Waves between 25 and 30 ft ravaged Santa Cruz’s wharves and beaches. Residents were astonished at what they were witnessing.
The S.S. Palo Alto
In Santa Cruz County on January 5, 2023, a historic cement ship that was anchored for nearly 100 years at Seacliff State Beach was being battered by a huge swell.
The S.S. Palo Alto’s stern was actually torn in half from the rest of the boat by another massive storm in 2017. It couldn’t catch a break from the intense waves.
A Pier And Wharf Were Hit Hard
During that same storm, the Aptos Pier and Capitola Wharf were ravished by the large waves.

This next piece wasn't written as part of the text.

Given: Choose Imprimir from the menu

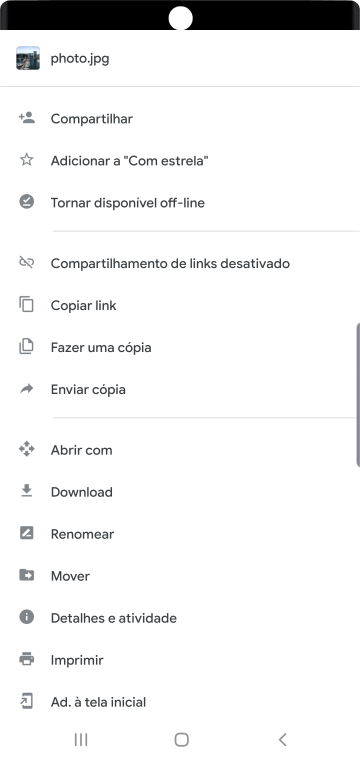Looking at the screenshot, I should (180, 660).
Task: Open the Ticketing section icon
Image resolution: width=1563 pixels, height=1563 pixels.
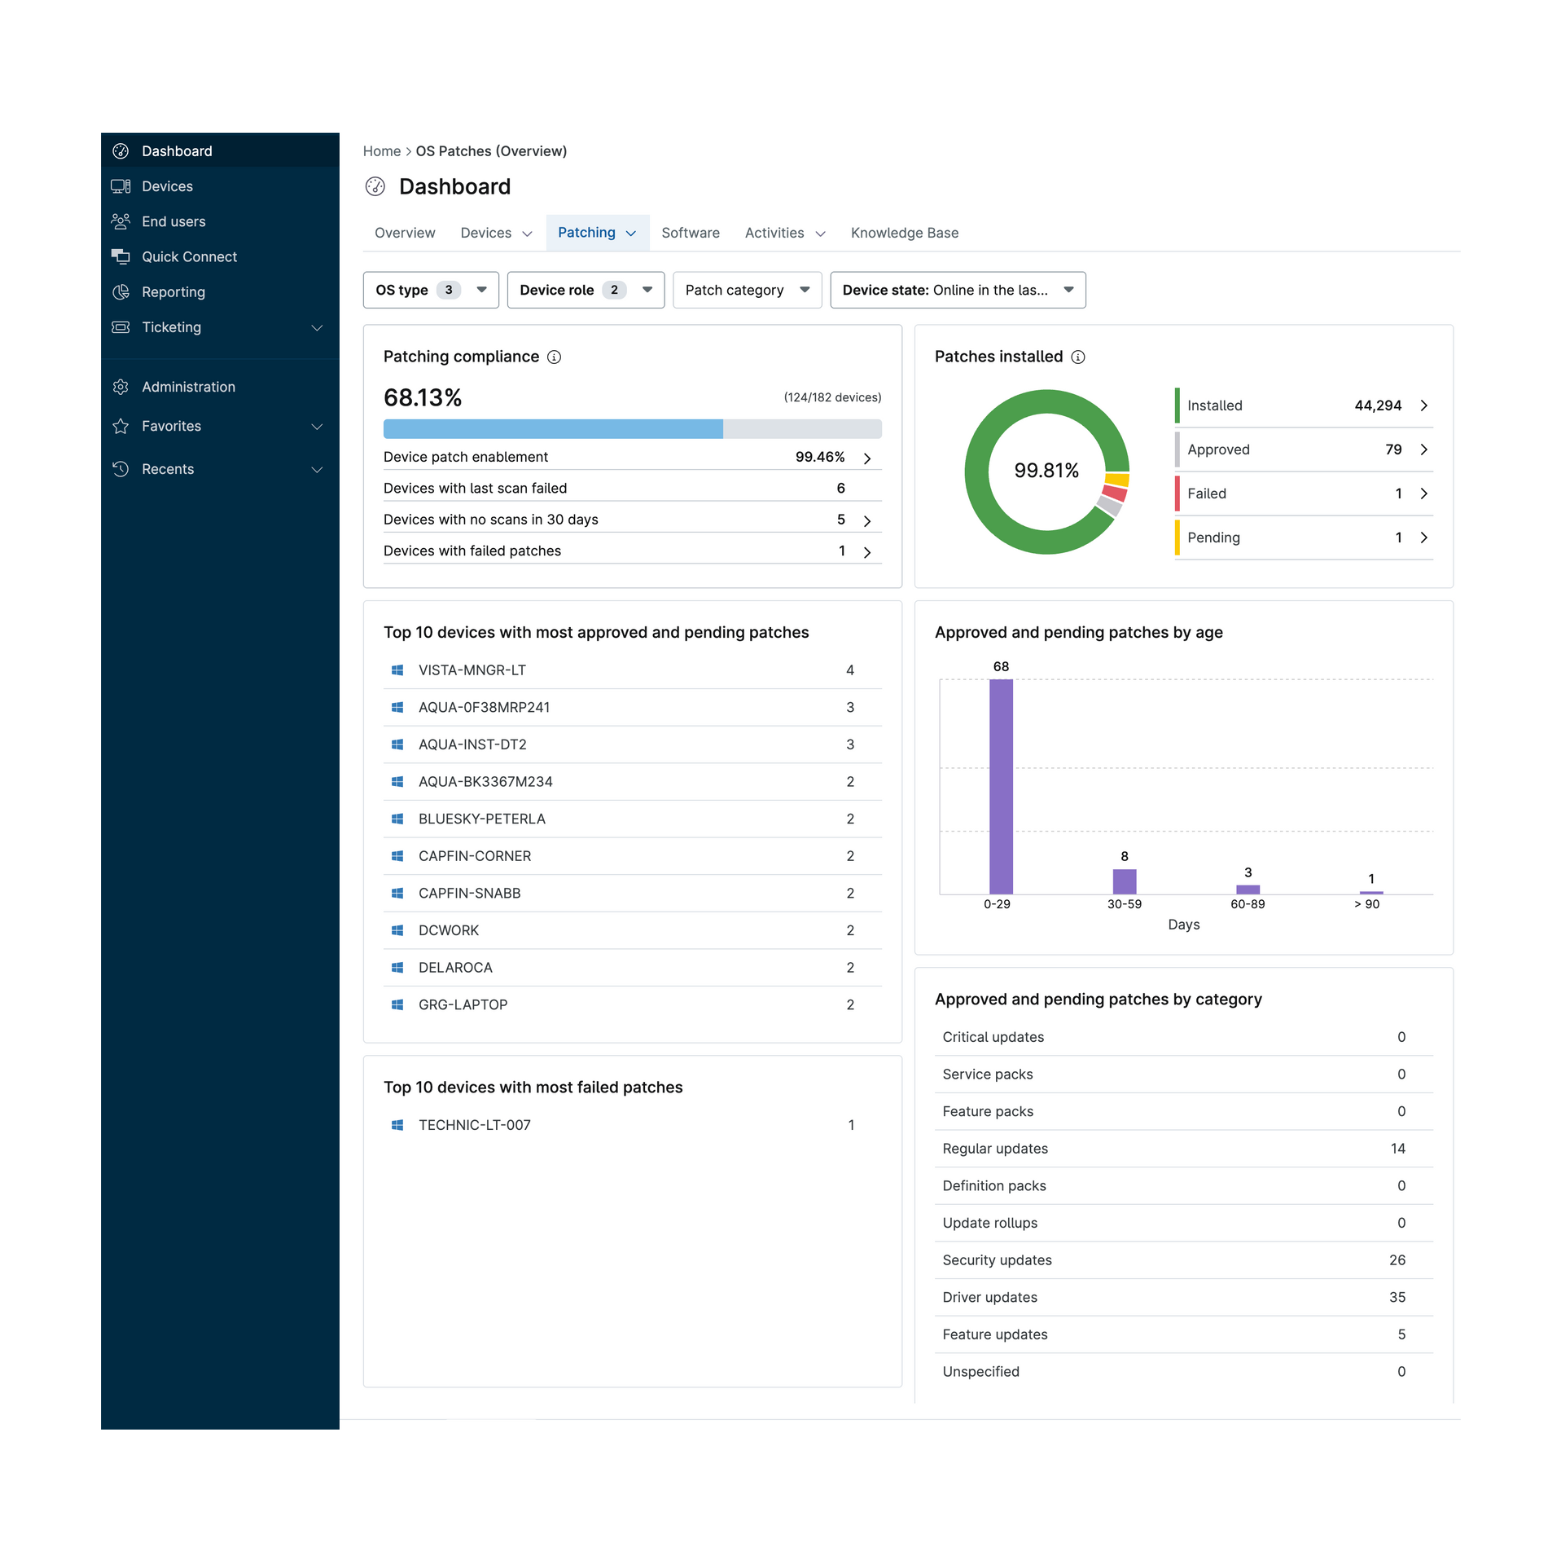Action: pyautogui.click(x=120, y=327)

The Capitola Wharf was split in half by 30-foot waves, and a section of it collapsed into the ocean. There were also extreme tidal surges and gusty winds.
Northern California's Coast Bomb Cyclone
While the bomb cyclone that occurred in January 2023 wasn’t a hurricane, it definitely resembled one on the radar.
The radar loops showed that the storm consisted of two smaller areas of low pressure that pinwheeled around each other in what’s known as the Fujiwhara effect.
What Are Bomb Cyclones?
A bomb cyclone typically occurs on the East Coast, with one bomb cyclone each year. It is a huge and intense midlatitude storm with a low-pressure center.
When a cyclone “bombs,” central pressure decreases rapidly. These cyclones put weather forecasters on high alert since there can be harmful and devasting effects.